Aaron Blake: “Just an hour before the announcement, the White House announced that Bolton would be appearing at a 1:30 p.m. Eastern time news conference alongside Secretary of State Mike Pompeo and Treasury Secretary Steven Mnuchin. It seems unlikely Bolton would agree to show up after effectively being fired. If Bolton was on his way out as of Monday night, why did the White House press office not seem to know about it at 11 a.m. Tuesday morning?”
“Adding to the subplot is Bolton’s own comments. His tweets Monday night and Tuesday didn’t indicate anything had changed, and shortly after Trump’s tweets, he chimed in by saying, ‘I offered to resign last night and President Trump said, ‘Let’s talk about it tomorrow.’”
Playbook: “It seems unlikely Bolton will go quietly. This is a guy who is a savvy Washington player — he texts with many reporters — and it seems near-certain he will want to maintain his reputation and tell people some of what he witnessed in the Trump administration. He has already texted multiple reporters, including WaPo’s Bob Costa, to push his claim that the decision to resign was his own.”

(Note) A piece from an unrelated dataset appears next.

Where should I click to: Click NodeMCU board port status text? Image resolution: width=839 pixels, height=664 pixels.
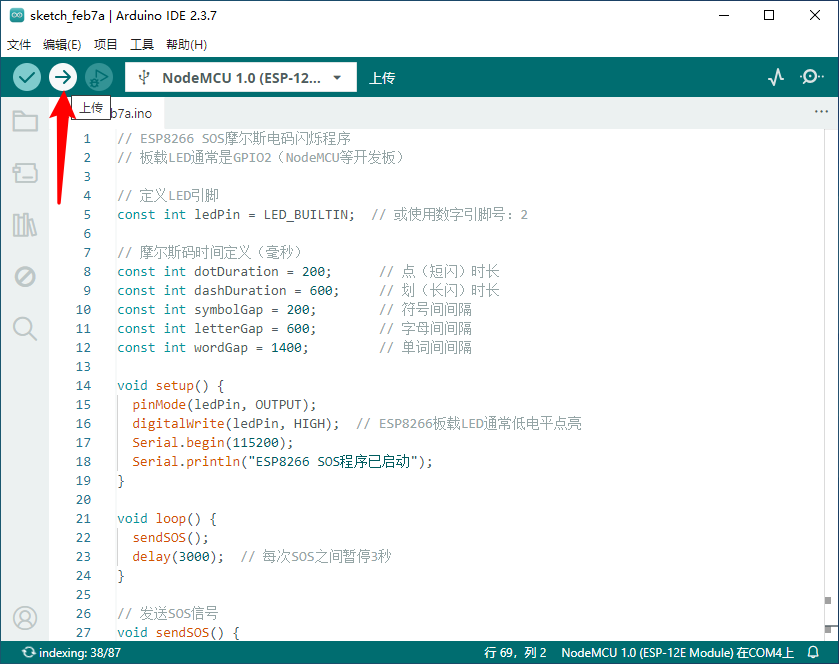click(677, 653)
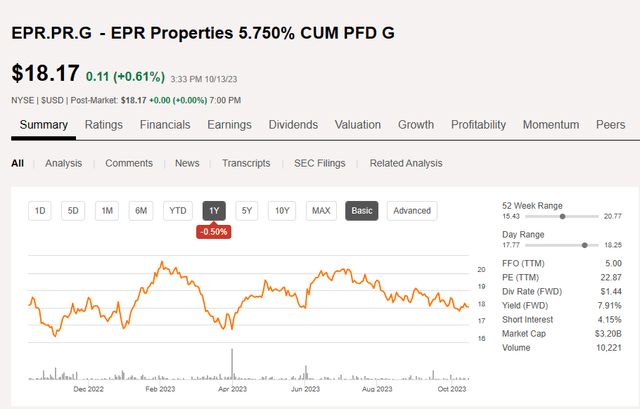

“It’s no secret that Trump and Bolton disagreed on many things; the president said so openly, including today. But from what we’re hearing, there were two recent points of friction that triggered his exit: Bolton’s vocal unhappiness over the president’s idea to host the Taliban at Camp David, and a dispute over whether to waive some sanctions on Iran ahead of a possible summit with President Hassan Rouhani. The two men had a heated conversation on the phone after Trump’s rally Monday night in North Carolina, and that was it.”
“As President Trump began losing confidence in national security adviser John Bolton, whom he fired on Tuesday, he reached out to the man he had fired to give Bolton the job: retired Lt. Gen. H.R. McMaster,” NBC News reports.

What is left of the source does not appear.